Malus fusca, with the common names Oregon crabapple and Pacific crabapple, is a North American species of crabapple. [1]


It is native to western North America from Alaska, through British Columbia, to northwestern California. It grows in temperate coniferous forest, primarily in the Cascade Range and the Pacific Coast Ranges.[2][3][4][5] [6]


Malus fusca is a deciduous tree up to 13 metres (43 ft) tall. Leaves are up to 10 cm (4 inches) long.

Flowers are white or pale pink, blooming in Spring. The fruits are small round apple-shaped pomes, red, yellow, or yellow-green.[7][8]


The fruit can be eaten raw or cooked, however it has an acidic flavor raw. The fruit can also be used for extraction of pectin, useful in helping make jams and jellies from other fruits. The bark can be used as a herbal medicine. It is also grown in parks and gardens as an ornamental plant.

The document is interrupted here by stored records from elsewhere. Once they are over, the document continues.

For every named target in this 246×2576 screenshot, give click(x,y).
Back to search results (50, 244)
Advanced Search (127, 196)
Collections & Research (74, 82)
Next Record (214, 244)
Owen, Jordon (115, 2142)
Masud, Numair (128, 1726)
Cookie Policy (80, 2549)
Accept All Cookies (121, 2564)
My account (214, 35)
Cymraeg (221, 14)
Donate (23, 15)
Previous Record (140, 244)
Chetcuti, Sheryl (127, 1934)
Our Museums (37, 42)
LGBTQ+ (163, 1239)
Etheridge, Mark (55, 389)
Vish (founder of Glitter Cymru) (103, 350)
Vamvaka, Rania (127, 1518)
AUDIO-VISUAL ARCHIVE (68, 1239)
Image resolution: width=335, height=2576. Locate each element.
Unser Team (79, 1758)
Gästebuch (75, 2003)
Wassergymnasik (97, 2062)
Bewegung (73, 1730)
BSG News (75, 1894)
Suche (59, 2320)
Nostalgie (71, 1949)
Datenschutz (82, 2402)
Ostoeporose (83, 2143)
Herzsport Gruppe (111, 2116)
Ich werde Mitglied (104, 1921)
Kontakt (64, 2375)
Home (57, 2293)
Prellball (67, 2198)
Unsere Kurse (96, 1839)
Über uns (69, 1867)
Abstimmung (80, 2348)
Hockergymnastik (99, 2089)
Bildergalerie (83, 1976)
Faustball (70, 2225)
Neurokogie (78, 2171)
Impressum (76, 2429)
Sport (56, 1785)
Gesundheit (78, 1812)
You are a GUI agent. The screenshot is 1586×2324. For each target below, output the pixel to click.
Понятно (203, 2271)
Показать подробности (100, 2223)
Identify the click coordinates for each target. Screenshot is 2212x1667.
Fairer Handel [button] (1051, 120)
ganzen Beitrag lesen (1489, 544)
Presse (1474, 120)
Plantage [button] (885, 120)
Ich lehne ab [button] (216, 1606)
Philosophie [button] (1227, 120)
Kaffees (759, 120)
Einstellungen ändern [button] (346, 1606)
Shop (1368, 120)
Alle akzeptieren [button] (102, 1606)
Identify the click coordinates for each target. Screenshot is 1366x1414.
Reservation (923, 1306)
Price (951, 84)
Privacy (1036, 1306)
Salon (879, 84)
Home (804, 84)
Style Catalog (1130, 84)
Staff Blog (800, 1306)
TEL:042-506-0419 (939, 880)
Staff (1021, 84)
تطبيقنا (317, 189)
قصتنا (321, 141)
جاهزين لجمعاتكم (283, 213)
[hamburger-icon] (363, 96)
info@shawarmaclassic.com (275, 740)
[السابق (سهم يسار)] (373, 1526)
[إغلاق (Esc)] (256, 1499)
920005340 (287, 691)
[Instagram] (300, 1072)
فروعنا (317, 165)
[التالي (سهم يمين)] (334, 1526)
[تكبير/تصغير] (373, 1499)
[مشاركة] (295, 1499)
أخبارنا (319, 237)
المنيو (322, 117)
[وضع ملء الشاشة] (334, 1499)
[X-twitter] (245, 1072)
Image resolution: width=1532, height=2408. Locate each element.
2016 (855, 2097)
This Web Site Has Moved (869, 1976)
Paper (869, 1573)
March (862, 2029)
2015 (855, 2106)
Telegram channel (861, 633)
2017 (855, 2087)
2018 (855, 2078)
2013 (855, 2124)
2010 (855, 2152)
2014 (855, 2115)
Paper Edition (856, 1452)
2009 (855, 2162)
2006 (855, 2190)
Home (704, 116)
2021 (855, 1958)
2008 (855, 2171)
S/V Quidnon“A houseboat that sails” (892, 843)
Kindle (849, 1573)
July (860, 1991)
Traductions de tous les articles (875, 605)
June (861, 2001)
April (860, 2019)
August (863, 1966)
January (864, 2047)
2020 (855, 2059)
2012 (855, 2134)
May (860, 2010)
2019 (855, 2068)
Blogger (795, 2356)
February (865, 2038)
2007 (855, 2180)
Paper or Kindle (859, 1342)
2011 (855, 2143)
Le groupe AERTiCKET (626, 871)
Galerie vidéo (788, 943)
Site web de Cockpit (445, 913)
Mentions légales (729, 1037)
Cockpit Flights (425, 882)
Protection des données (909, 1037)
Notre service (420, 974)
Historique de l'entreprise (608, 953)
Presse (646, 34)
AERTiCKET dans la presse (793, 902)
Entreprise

Pacific crabapple fruits were prized by indigenous peoples of the Pacific Northwest as a food source, and were gathered all along the coast. As a traditional medicinal plant, infusions of the bark and/or fruit were used, including for stomach disorders, skin and eye infections, and as an analgesic. [9]

The tree was also valued for its tough, resilient wood, used for making implements, and for its bark, used for a wide range of medicinal purposes.[10][11]